Cronaca di un suicidio - Parte II

di Leila Tavi

 

Il ritrovamento dei nastri sul processo del 1975-1976 ai militanti della Rote Armee Fraktion (RAF) Andreas Baader, Gudrun Ensslin, Jan-Carl Raspe e Ulrike Meinhof, nelle cantine della prigione di Stammheim, è frutto delle ricerche dell’equipe del capo redattore del settimanale tedesco Der Spiegel, Stefan Aust.

 

Le registrazioni in originale possono essere ascoltate in versione integrale dal sito dello Spiegel e si riferiscono a tre precisi momenti del processo: le udienze del 28 ottobre 1975 con le voci di Andreas Baader e Jan-Carl Raspe in un discorso che tratta dell’isolamento nelle celle durante il processo; del 10 marzo 1976 con la voce di Ulrike Meinhof che commenta il processo e del 4 maggio 1976 con la voce di Andreas Baader circa la richiesta della difesa di chiamare come testimone l’ex presidente statunitense Richard Nixon, nonché la voce di Gudrun Ensslin e l’ammissione di responsabilità negli attentati eseguiti a nome della RAF in alcune basi militari statunitensi sul territorio tedesco all’inizio degli anni Settanta.

 

Quatto giorni dopo questa registrazione di G. Ensslin, il 9 maggio 1976, Ulrike Meinhof fu trovata impiccata alle sbarre della finestra della sua cella.

 

Il processo si svolse in un’aula blindata costruita appositamente per ragioni di sicurezza accanto allo JVA Stammheim (Justizvollzuganstalten Stammheim), il carcere più sicuro di tutta la Germania federale.

 

Il costo dell’ampliamento della prigione di Stammheim fu all’epoca di circa dodici milioni di marchi tedeschi.

 

L’area circostante l’aula bunker era sorvolata da elicotteri della polizia e al suo ingresso furono posizionati fili elettrici dell’alta tensione, così da impedire qualsiasi tentativo di liberazione degli imputati dall’esterno.

 

Al settimo piano della prigione erano alloggiati nove membri della RAF, a cui era permesso di incontrarsi giornalmente, anche in deroga al regolamento carcerario, che impediva a prigionieri di sesso diverso di trascorrere del tempo insieme.

 

Durante il processo gli imputati e i loro difensori lamentarono i coercitivi metodi di isolamento con cui i membri della RAF furono trattati, anzi, la linea difensiva si basò soprattutto sul rifiuto dell’Isolationsfolter, come vedremo nel prossimo numero.

 

In realtà gli imputati potevano ascoltare musica, guardare la televisione e ricevevano regolarmente giornali e libri da familiari e conoscenti; durante i loro incontri potevano parlare liberamente di politica.

__CONSEGNA 1__: Riscrivi in forma di elenco il paragrafo del testo sul processo alla RAF che comincia con "Le registrazioni in originale". Mantieni i fatti principali.
__CONSEGNA 2__: Aggiorna il passo del testo sul processo alla RAF compreso tra "Le registrazioni in" e "della sua cella.", estremi inclusi, sostituendo "sbarre" con "inferriate".
__CONSEGNA 3__: Secondo il testo sul processo alla RAF, perché all'ingresso dell'aula bunker furono collocati fili elettrici dell'alta tensione?

__MATERIALE FORNITO__:
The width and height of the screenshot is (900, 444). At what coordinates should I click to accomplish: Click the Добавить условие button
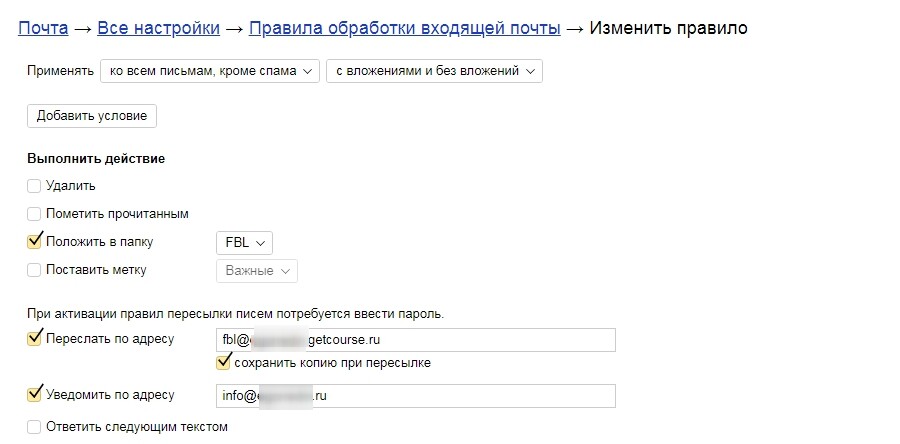pos(92,116)
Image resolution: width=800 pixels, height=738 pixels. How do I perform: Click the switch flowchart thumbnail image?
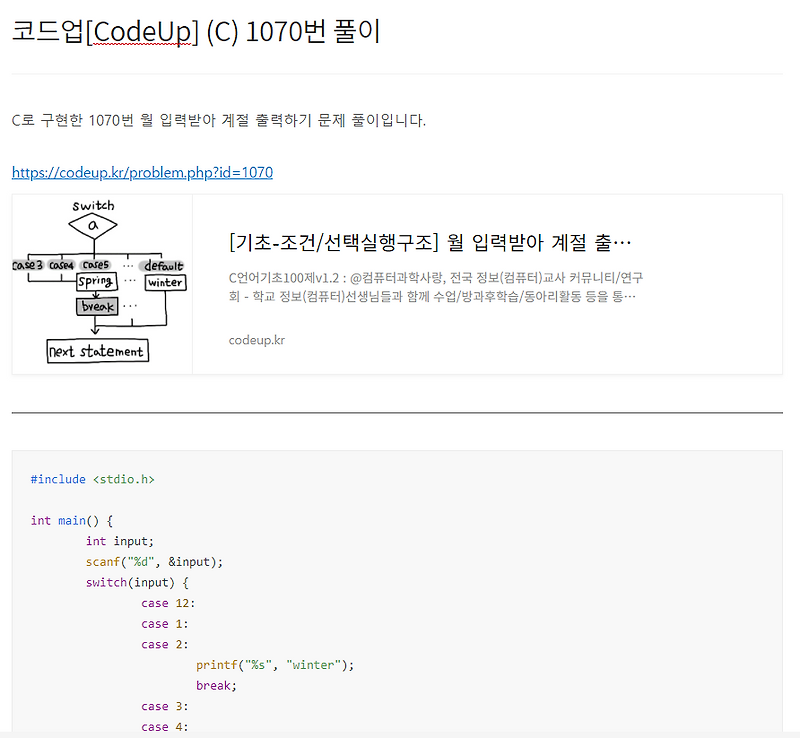[x=100, y=283]
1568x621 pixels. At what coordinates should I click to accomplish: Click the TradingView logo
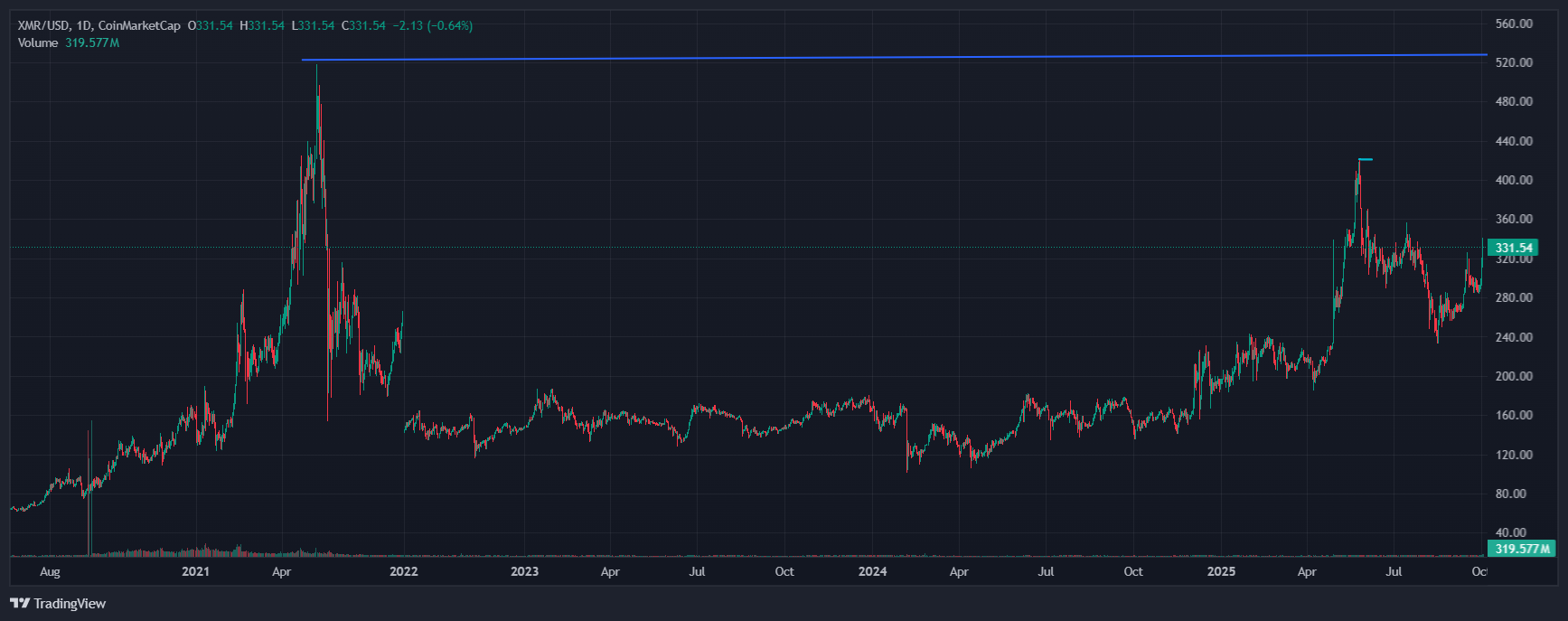[58, 603]
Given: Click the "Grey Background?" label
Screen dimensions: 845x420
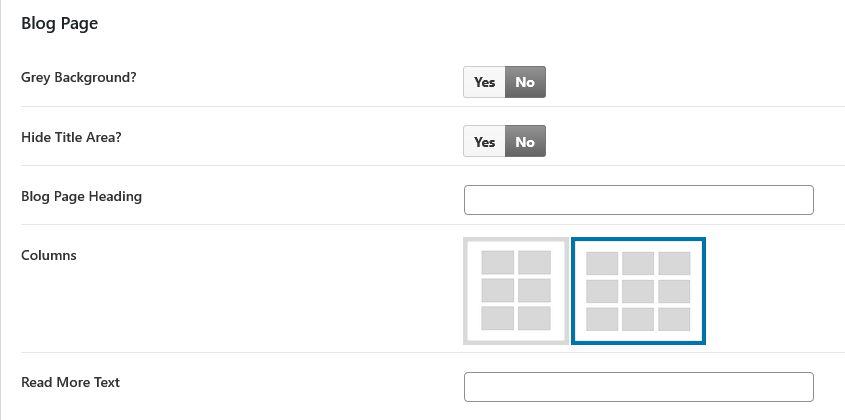Looking at the screenshot, I should click(78, 77).
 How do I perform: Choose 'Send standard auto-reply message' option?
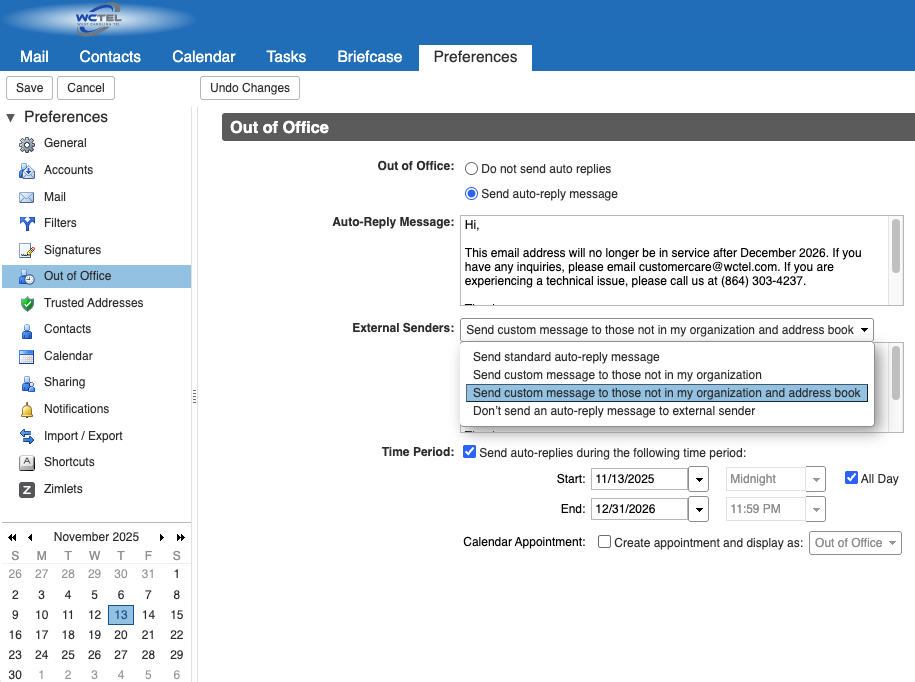pyautogui.click(x=566, y=357)
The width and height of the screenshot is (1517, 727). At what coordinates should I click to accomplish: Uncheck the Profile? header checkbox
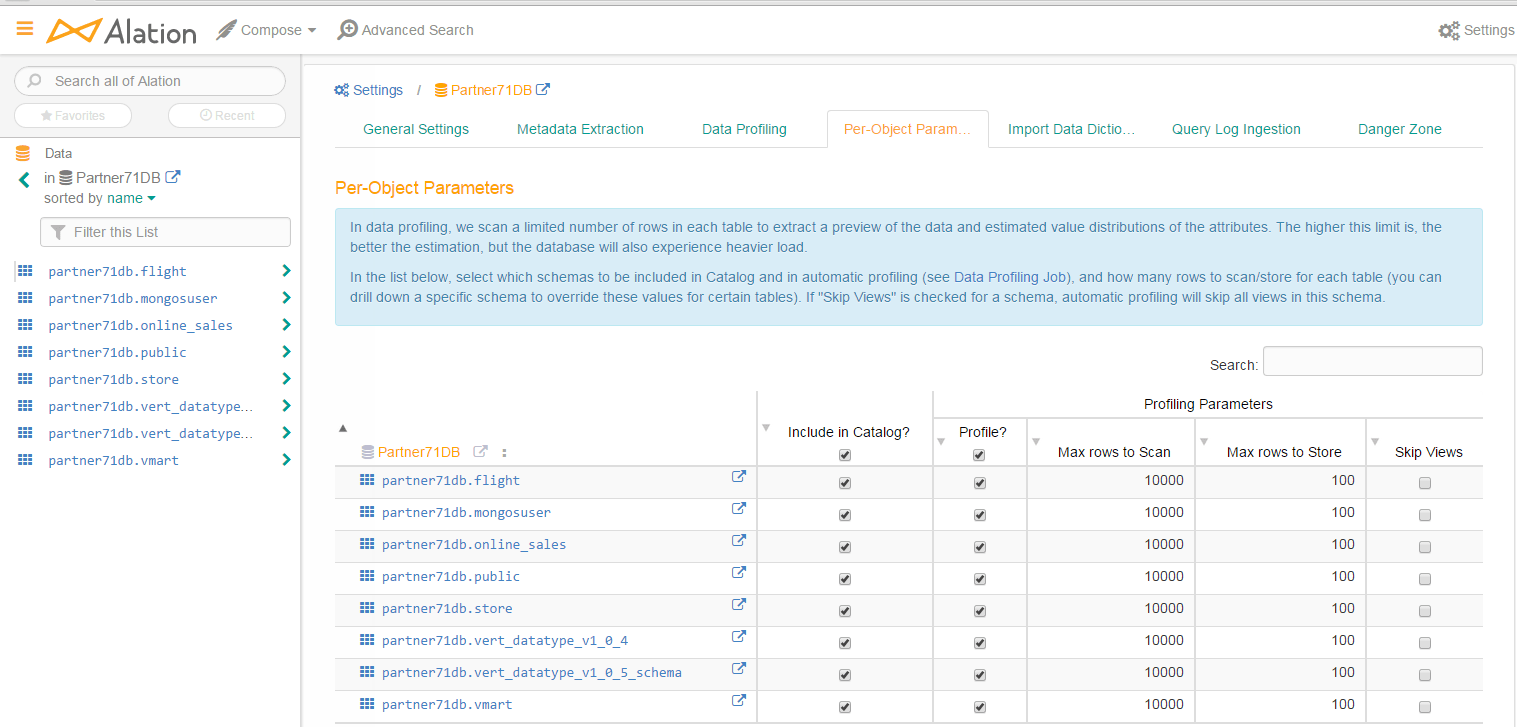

__ESITO ESERCIZIO 1__:
- Le registrazioni originali si possono ascoltare per intero sul sito dello Spiegel.
- Riguardano tre udienze del processo:
  - 28 ottobre 1975: Andreas Baader e Jan-Carl Raspe parlano dell'isolamento a cui erano sottoposti durante il processo.
  - 10 marzo 1976: Ulrike Meinhof commenta il processo.
  - 4 maggio 1976: Andreas Baader interviene sulla richiesta della difesa di chiamare come testimone l'ex presidente statunitense Richard Nixon. Gudrun Ensslin ammette la responsabilità degli attentati compiuti a nome della RAF contro alcune basi militari statunitensi in territorio tedesco all'inizio degli anni Settanta.

__ESITO ESERCIZIO 2__:
Le registrazioni in originale possono essere ascoltate in versione integrale dal sito dello Spiegel e si riferiscono a tre precisi momenti del processo: le udienze del 28 ottobre 1975 con le voci di Andreas Baader e Jan-Carl Raspe in un discorso che tratta dell’isolamento nelle celle durante il processo; del 10 marzo 1976 con la voce di Ulrike Meinhof che commenta il processo e del 4 maggio 1976 con la voce di Andreas Baader circa la richiesta della difesa di chiamare come testimone l’ex presidente statunitense Richard Nixon, nonché la voce di Gudrun Ensslin e l’ammissione di responsabilità negli attentati eseguiti a nome della RAF in alcune basi militari statunitensi sul territorio tedesco all’inizio degli anni Settanta.

 

Quatto giorni dopo questa registrazione di G. Ensslin, il 9 maggio 1976, Ulrike Meinhof fu trovata impiccata alle inferriate della finestra della sua cella.

__ESITO ESERCIZIO 3__: Servivano a impedire qualsiasi tentativo di liberare gli imputati dall'esterno.